I can't believe my eyes. Here is the subject of my creation: a character who
I made up in fantasy. But now I know she's an actual person, a completely
mature, independent adult, standing right next to me, holding me, talking to
me! And she can really fly! I can hardly comprehend it all.
"Why?" I ask. Why is she here, saving me, showing so much concern for me?
Looking me straight in the eye, she says with utmost gravity, "You were once
my mother."
The loving concern I felt emanating from Willie was so intense, I carried it
with me the entire next day. I was convinced, both in the dream and after I
awoke, that I was encountering a real person.
Here was the dichotomy expressed more vividly than I could have imagined. On
the one hand, there was this character that I had created, then enhanced
during the most intense period of visualization in my life. On the other
hand, there was this emancipating entity, freely speaking and acting on her
own. It was as if I'd incubated a new being in my imagination, who then
crossed over and was born into my dreams. If a statue had come to life in my
own front room, the psychological impact couldn't have been more powerful.
I am in a meeting room filled with people seated at rectangular tables.
Willie is seated across from me. I lean forward urgently, asking if she is
now living in this world and get an affirmative answer. I may also ask about
doing a project together. Then I stand to see her smiling but leaning
slightly away from the table with an aura of self-confidence (like she knows
she can join me but doesn't have to commit herself).

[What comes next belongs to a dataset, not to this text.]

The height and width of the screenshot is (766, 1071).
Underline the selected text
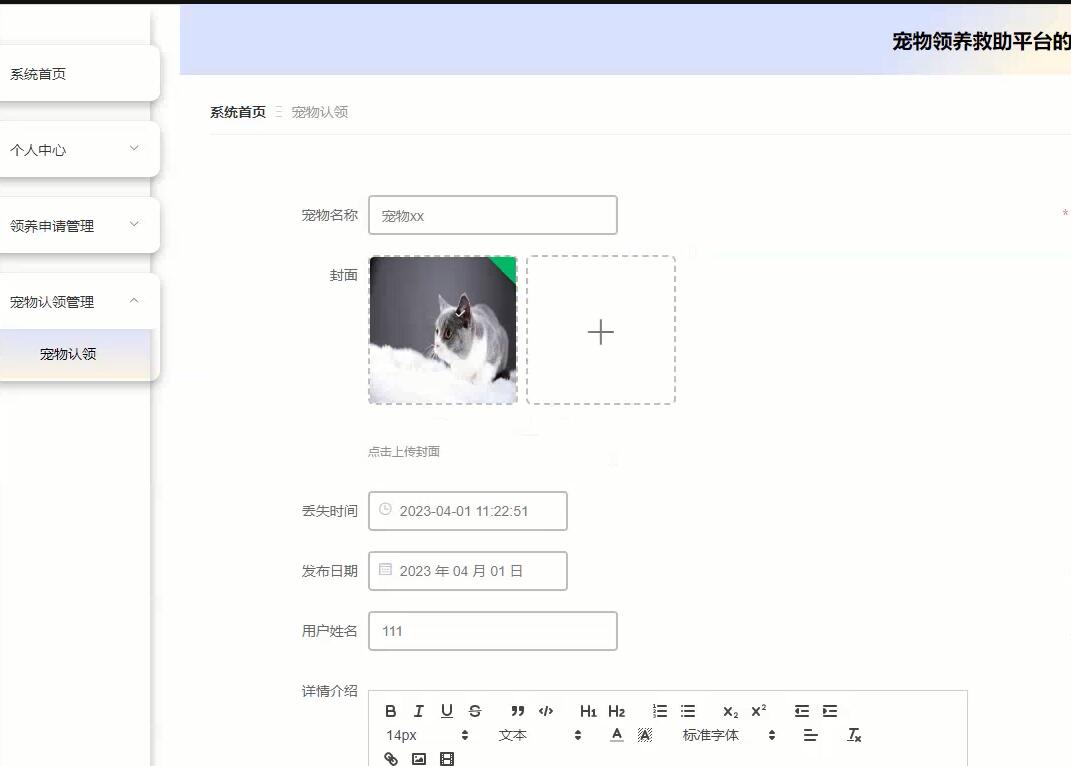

This connection has been intense, almost to the point of lucidity. I go into
the next room and gain some additional self-awareness when I wonder what
name Willie would have in this life. As if in my imagination, I get the
impression of two names, the second ending with an "sey" like in "Morresey".
The room is a bar filled with people. Gazing at a row of women seated at the
bar, I finally gain full lucidity.
I suddenly realize that I have seen Willie in an earlier part of this dream.
"Willie! Willie!" I bellow, facing the women, who look at me askance. I'm
ready to bolt for the next room, but stop to offer an apology for my
behavior. "Excuse me, I'm lucid," I say and leave. I quickly walk to the
meeting room, which is still filled with people, sitting and standing about.
"Willie!" I call again. When no one responds and I don't see her, I hurry on
to the next room. This one is a huge auditorium with descending seats to a
stage on the right-hand side of the room. It, too, is filled with people. I
call out Willie's name again, my eyes sweeping the room.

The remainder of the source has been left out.